As part of the segment I’m doing on Business Succession Planning, I want to share planning tips I recently presented at Bank of America’s Business Owner Conference. It was easy for me to relate to the audience of business owners, as I grew up in a family business. I understand the attachment they feel to their business, and the reluctance to plan for the day they are no longer here to run it. For people who wake up every day with entrepreneurial energy, it’s hard to imagine the day when someone else is in the captain’s chair. But if business succession planning is done carefully, it will address not only the financial aspects of the transition, but also the psychological aspects. Indeed, it’s the psychological aspects that usually produce the greater challenge.

Why is now the “Perfect Storm” for such planning? Ever since the COVID pandemic, I’ve noticed a heightened awareness of our mortality. Many who behaved as if they’ll live forever began to realize that one day they’ll be gone. As I often say, it’s a WHEN, not an IF, you’re no longer here to run the business.

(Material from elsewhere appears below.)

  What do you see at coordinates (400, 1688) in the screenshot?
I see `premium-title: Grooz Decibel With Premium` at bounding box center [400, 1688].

And for those who feel “indispensable,” I often respond with the Charles DeGaulle quote: “Cemeteries are full of indispensable people.”

Therefore, now is the time that more and more business owners are seeking advice on planning tools to pass on their business in the most tax-efficient and family-efficient way. To summarize these tools, I prepared a PowerPoint with seven ideas for business owners to consider. Click on this LINK to review my Bank of America presentation.

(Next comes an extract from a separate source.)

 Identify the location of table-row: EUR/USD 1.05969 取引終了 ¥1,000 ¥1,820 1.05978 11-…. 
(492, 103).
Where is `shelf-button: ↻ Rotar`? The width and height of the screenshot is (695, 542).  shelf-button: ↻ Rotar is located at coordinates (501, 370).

Business Succession Planning is not a “one size fits all” endeavor. Each family needs to create the structure that’s the right fit. In my speech, I hit the highlights of “squeeze & freeze” planning techniques, such as Defective Grantor Trusts, 678 Trusts, and SLATs. In addition to locking in the doubled estate tax exemption before it sunsets in half (on December 31, 2025—only three years from now), these trusts also protect all future appreciation from the 40% estate tax. Unless you plan around the estate tax hit, the federal government is your 40% silent partner in your business. Passing business ownership into trusts not only saves tax, but it also protects the business from an owner’s creditors and divorce. Moreover, by using trusts to own the business, you can also carefully select the trustee who will oversee the management of the business when you are gone.

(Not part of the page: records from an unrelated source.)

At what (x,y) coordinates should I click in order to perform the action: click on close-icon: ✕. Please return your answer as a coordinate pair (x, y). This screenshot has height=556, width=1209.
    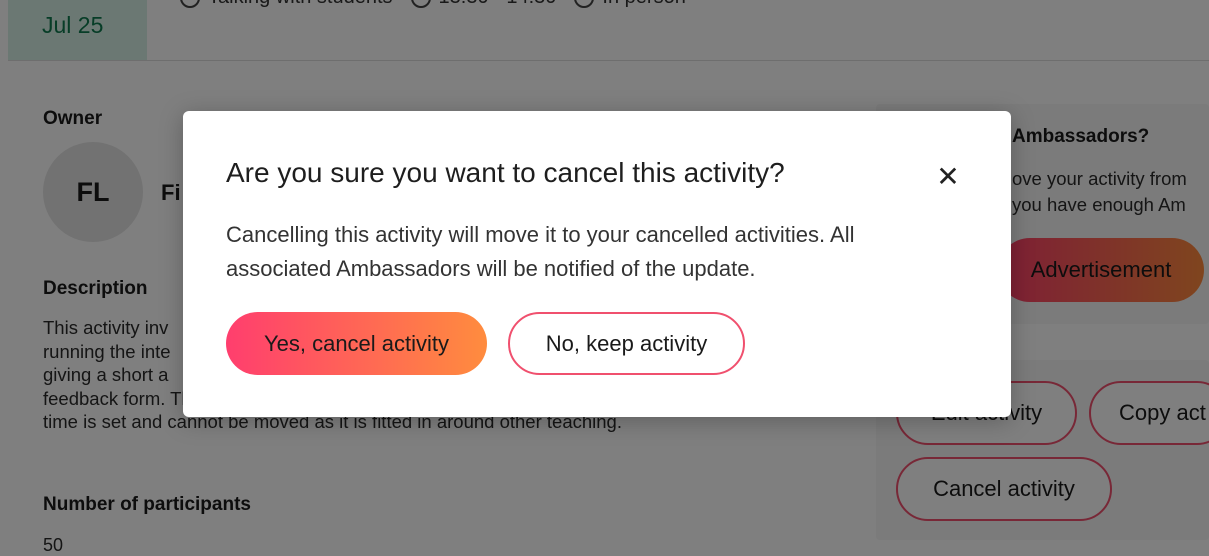
    Looking at the image, I should click on (948, 176).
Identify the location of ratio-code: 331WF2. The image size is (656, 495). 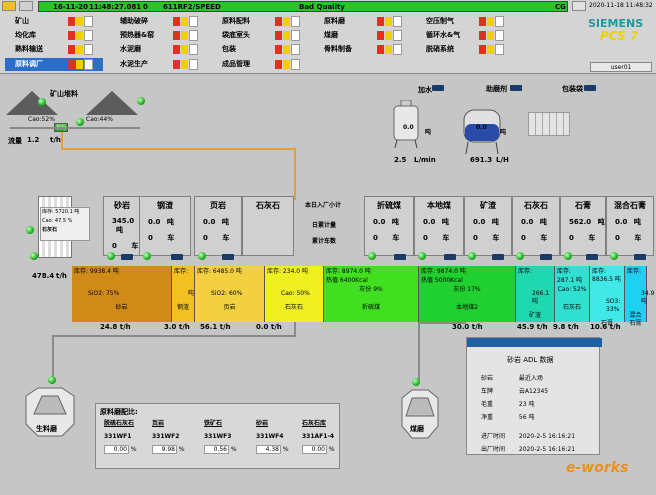
(166, 436).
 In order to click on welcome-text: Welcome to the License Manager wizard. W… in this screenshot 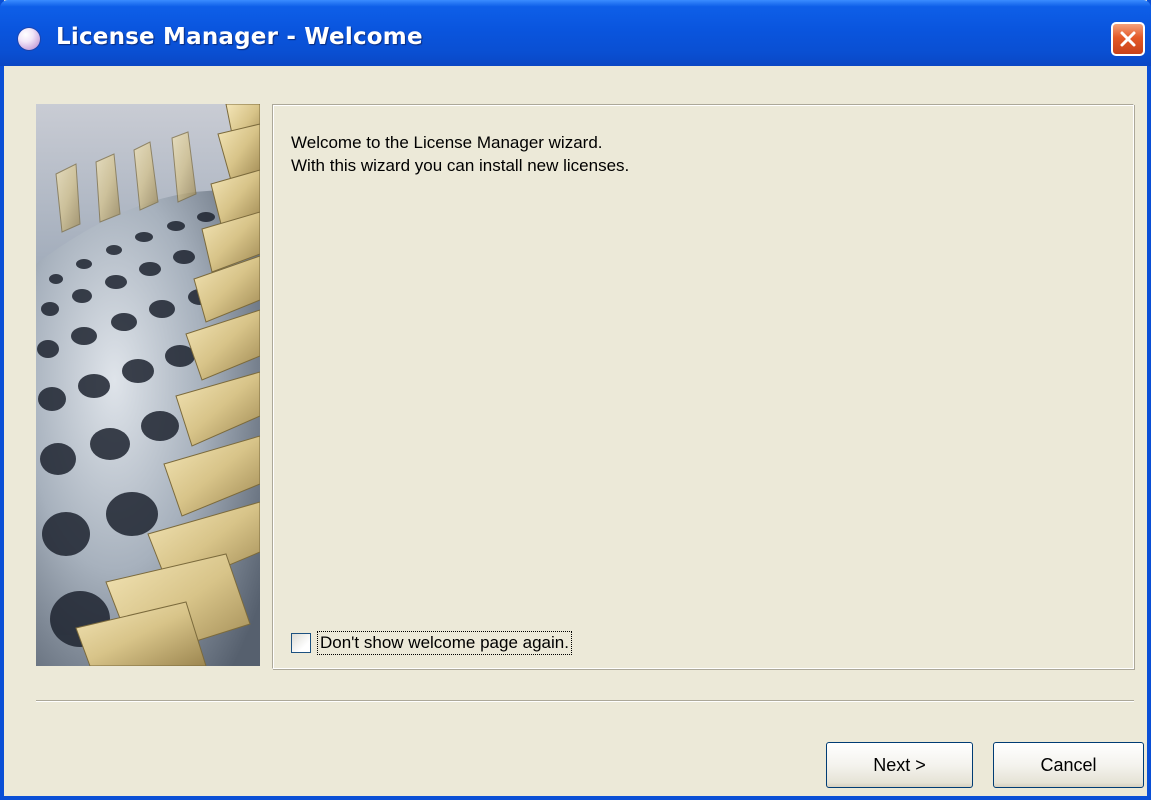, I will do `click(460, 154)`.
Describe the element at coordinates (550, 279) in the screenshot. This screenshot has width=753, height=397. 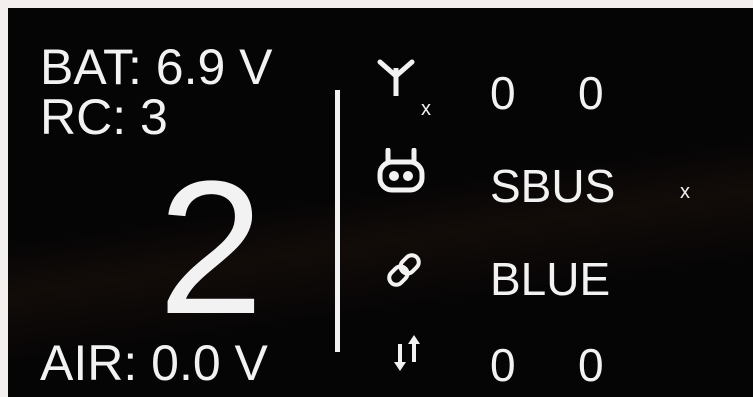
I see `link-value: BLUE` at that location.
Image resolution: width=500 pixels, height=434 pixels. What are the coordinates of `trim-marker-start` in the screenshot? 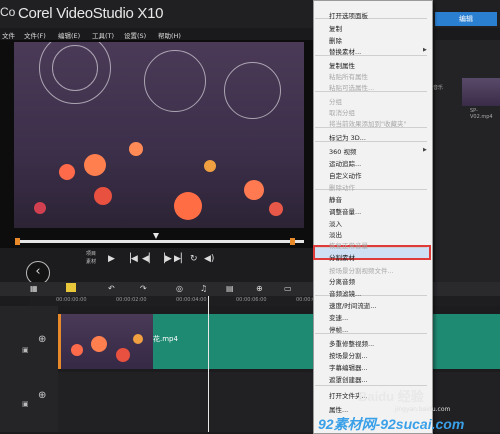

In addition to addressing business ownership, management, and taxes, the plan needs to also address family dynamics. A skilled consultant can help the family navigate the process, doing it in a way that strengthens communication among family members and builds trust. As family consultant Tom Rogerson wisely says: “A strong business won’t sustain a family, but a strong family will sustain a business.” You can’t effectively plan for a family business’ continuity without also planning for family continuity. In addition, the family business is typically inextricably woven into the family’s identity. Letting go of a family business leaves a void in a family’s identity. It also leaves a void in the founder’s self-image and can have a profound effect on self-esteem. Therefore, the plan also needs to help the family “fill the gap” when business ownership and/or management changes hands.

A final note: now is the perfect time to start. Those who are waiting until “the time is right” are often caught by life’s surprises. As Tom Rogerson says, “It’s rarely too early to plan, but frequently too late.” Similarly, life insurance producer Todd Healy confirms: “Five years too early is better than five minutes too late.” Healy analogizes to having an antidote already on hand in case you get a snakebite: “If you don’t have a snakebite kit on hand, by the time you get bitten by a snake, it’s already too late.” A word to the wise: don’t wait until the snake bites to have a kit in place.

I will continue to build on all these themes as we delve deeper into the world of business succession planning. Starting next week, we’ll explore real life stories of business-owning families. I look forward to sharing lessons we can learn from those who did it right, as well as those who didn’t.

Marvin E. Blum

Marvin Blum speaking at Bank of America’s Business Owner Conference on the “Perfect Storm” for Business Succession Planning.